Construction Of Expression Vector、genetic Transformation And Functional Analysis Of Flavonol Synthase Gene In Carthamus Tinctorius L.

Carthamus tinctorius L. is a dry tubular floret annual herb. It is used mainly for invigorating the circulation of menstruation, promoting blood circulation, reducing pain and many kinds of pharmacological action. Flavonoid is one of the main effective components in Safflower, flavonoids metabolic pathway has been researched clearly in the genetic level.

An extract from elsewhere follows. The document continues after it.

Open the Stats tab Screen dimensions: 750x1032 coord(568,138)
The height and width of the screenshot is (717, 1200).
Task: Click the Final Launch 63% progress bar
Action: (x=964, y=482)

Flavonol synthase(FLS) is one of the key enzymes in the flavonoids metabolic pathways,which plays an important role in processes of plant development.On the basis of the full-length cDNA of FLS gene was obtained from petals of Carthamus tinctorius L, FLS gene of "jihongzaoshu" full-bloom stage petals was subcloned.Plant expression vector with safflower FLS gene was constructed and transferred into Arabidopsis thaliana,flavonoids content was determined in leafs.Meanwhile, prokaryotic expression vector with safflower FLS gene was constructed for over expression in e. coli. This study provided the foundation for studying the FLS biology function and flavonoids biosynthesis mechanism. The main results as follows:1) According to the full-length cDNA of FLS, specific primers were designed. Total RNA of "jihongzaoshu" full-bloom stage petals is extracted and reverse transcribed into cDNA as template. Safflower FLS gene was cloned. The cloned FLS gene sequence was identical to the obtained one by sequence analysis. The full-length is 1201 bp.2) Plant expression vector with safflower FLS gene was constructed by DNA recombination. Transferred into agrobacterium tumefaciens EHA105 and infected Arabidopsis thaliana and by Floral Dip.28 of the strains in resistant plants were detected by PCR,of them, 20 strains showed target bands..It means that the target gene has been transferred into Arabidopsis thaliana and successfully.3) Flavonoids content was determined in T3 generation of Arabidopsis thaliana, the results showed that transgenetic Arabidopsis was higher than wild type, the highest strain increased nearly 2.2 times. It means that FLS gene played an important role in flavonoids biosynthesis mechanism.4) FLS gene and pET28a(+)vector were ligased after restriction enzyme digestion. Constructed the pET28a-FLS prokaryotic expression vector and obtained 44 kD protein. It indicated that FLS gene can be successfully expressed in e. coli. Lay a foundation for subsequent research on the activity of the gene.